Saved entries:
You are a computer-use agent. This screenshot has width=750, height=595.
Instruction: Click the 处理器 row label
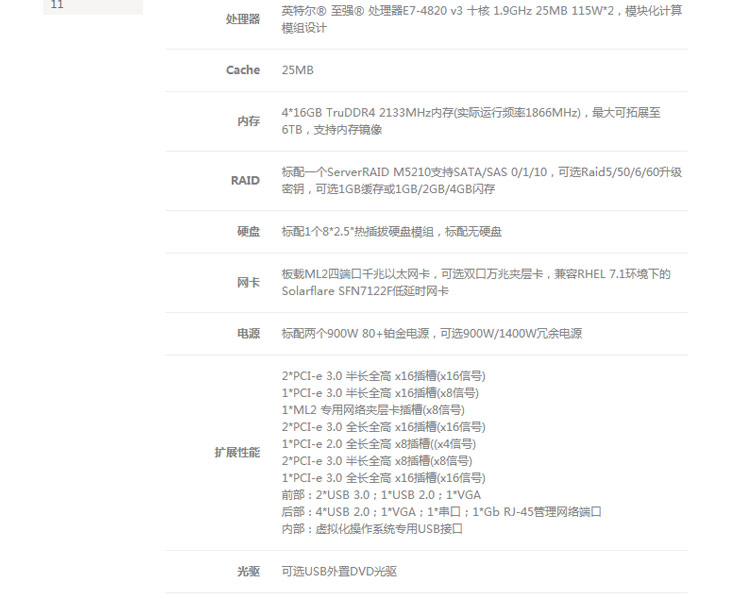[242, 19]
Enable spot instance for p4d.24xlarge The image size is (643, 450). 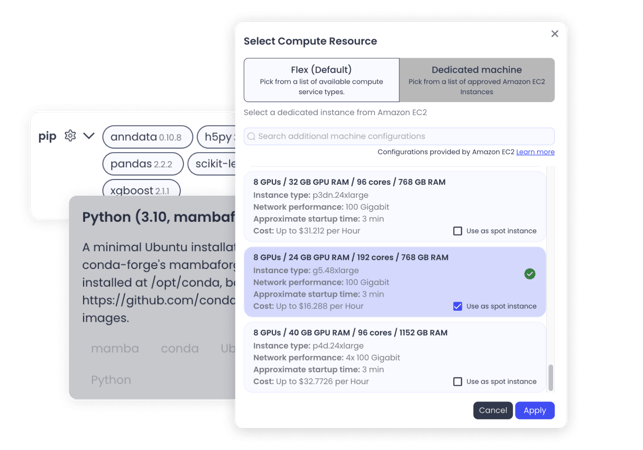click(x=458, y=381)
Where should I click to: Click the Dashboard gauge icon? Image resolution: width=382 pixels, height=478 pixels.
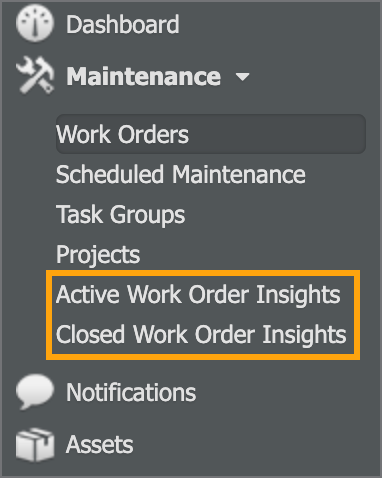click(x=35, y=23)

• Goal of the exercise:
From the line that contains "Where should I" through the last line of the entries, transcribe every line exactly, leaving out the pictures.

• Task output:
Where should I click to: Click the Dashboard gauge icon? Image resolution: width=382 pixels, height=478 pixels.
click(x=35, y=23)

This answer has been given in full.